Segment Open
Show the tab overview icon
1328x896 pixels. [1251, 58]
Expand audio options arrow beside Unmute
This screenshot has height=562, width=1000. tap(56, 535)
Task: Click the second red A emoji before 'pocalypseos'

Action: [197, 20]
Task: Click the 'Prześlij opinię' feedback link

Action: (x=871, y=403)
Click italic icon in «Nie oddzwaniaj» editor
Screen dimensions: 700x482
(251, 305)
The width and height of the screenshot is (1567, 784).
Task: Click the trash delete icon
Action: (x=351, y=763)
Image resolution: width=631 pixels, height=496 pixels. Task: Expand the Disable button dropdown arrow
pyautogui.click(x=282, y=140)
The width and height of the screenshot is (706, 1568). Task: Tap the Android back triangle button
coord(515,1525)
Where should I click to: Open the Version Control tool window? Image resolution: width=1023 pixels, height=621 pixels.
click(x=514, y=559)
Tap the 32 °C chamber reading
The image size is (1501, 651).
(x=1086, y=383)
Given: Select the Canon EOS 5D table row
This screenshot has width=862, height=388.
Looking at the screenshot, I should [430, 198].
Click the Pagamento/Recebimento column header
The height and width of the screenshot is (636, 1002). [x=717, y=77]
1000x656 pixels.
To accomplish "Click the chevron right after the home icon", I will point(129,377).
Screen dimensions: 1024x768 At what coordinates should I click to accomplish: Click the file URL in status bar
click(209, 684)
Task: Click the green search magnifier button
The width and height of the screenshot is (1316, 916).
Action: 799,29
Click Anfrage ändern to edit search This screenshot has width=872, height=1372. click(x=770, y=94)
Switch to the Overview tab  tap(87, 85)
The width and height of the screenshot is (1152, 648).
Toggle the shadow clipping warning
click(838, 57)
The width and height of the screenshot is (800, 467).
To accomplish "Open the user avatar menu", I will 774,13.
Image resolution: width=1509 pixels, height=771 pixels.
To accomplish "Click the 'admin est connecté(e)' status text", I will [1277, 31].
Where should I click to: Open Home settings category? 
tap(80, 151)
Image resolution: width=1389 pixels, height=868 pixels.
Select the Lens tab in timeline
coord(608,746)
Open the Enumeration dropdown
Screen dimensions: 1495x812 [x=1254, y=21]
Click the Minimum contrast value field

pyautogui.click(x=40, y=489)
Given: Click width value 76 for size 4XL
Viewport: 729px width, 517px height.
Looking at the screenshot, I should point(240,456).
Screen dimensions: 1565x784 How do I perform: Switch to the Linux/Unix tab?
Segment Closed
Required work.
All of the data above needs to be retyped exactly, with each line as it stands.

Written answer.
Show the tab overview icon
1328x896 pixels. [1251, 58]
Expand audio options arrow beside Unmute
This screenshot has height=562, width=1000. tap(56, 535)
Task: Click the second red A emoji before 'pocalypseos'

Action: [197, 20]
Task: Click the 'Prześlij opinię' feedback link

Action: (x=871, y=403)
Click italic icon in «Nie oddzwaniaj» editor
Screen dimensions: 700x482
(251, 305)
The width and height of the screenshot is (1567, 784).
Task: Click the trash delete icon
Action: (x=351, y=763)
Image resolution: width=631 pixels, height=496 pixels. Task: Expand the Disable button dropdown arrow
pyautogui.click(x=282, y=140)
The width and height of the screenshot is (706, 1568). Task: Tap the Android back triangle button
coord(515,1525)
Where should I click to: Open the Version Control tool window? Image resolution: width=1023 pixels, height=621 pixels.
click(x=514, y=559)
Tap the 32 °C chamber reading
The image size is (1501, 651).
(x=1086, y=383)
Given: Select the Canon EOS 5D table row
This screenshot has width=862, height=388.
Looking at the screenshot, I should [430, 198].
Click the Pagamento/Recebimento column header
The height and width of the screenshot is (636, 1002). [x=717, y=77]
1000x656 pixels.
To accomplish "Click the chevron right after the home icon", I will point(129,377).
Screen dimensions: 1024x768 At what coordinates should I click to accomplish: Click the file URL in status bar
click(209, 684)
Task: Click the green search magnifier button
The width and height of the screenshot is (1316, 916).
Action: 799,29
Click Anfrage ändern to edit search This screenshot has width=872, height=1372. click(x=770, y=94)
Switch to the Overview tab  tap(87, 85)
The width and height of the screenshot is (1152, 648).
Toggle the shadow clipping warning
click(838, 57)
The width and height of the screenshot is (800, 467).
To accomplish "Open the user avatar menu", I will 774,13.
Image resolution: width=1509 pixels, height=771 pixels.
To accomplish "Click the 'admin est connecté(e)' status text", I will [1277, 31].
Where should I click to: Open Home settings category? 
tap(80, 151)
Image resolution: width=1389 pixels, height=868 pixels.
Select the Lens tab in timeline
coord(608,746)
Open the Enumeration dropdown
Screen dimensions: 1495x812 [x=1254, y=21]
Click the Minimum contrast value field

pyautogui.click(x=40, y=489)
Given: Click width value 76 for size 4XL
Viewport: 729px width, 517px height.
Looking at the screenshot, I should point(240,456).
Screen dimensions: 1565x784 How do I perform: Switch to the Linux/Unix tab?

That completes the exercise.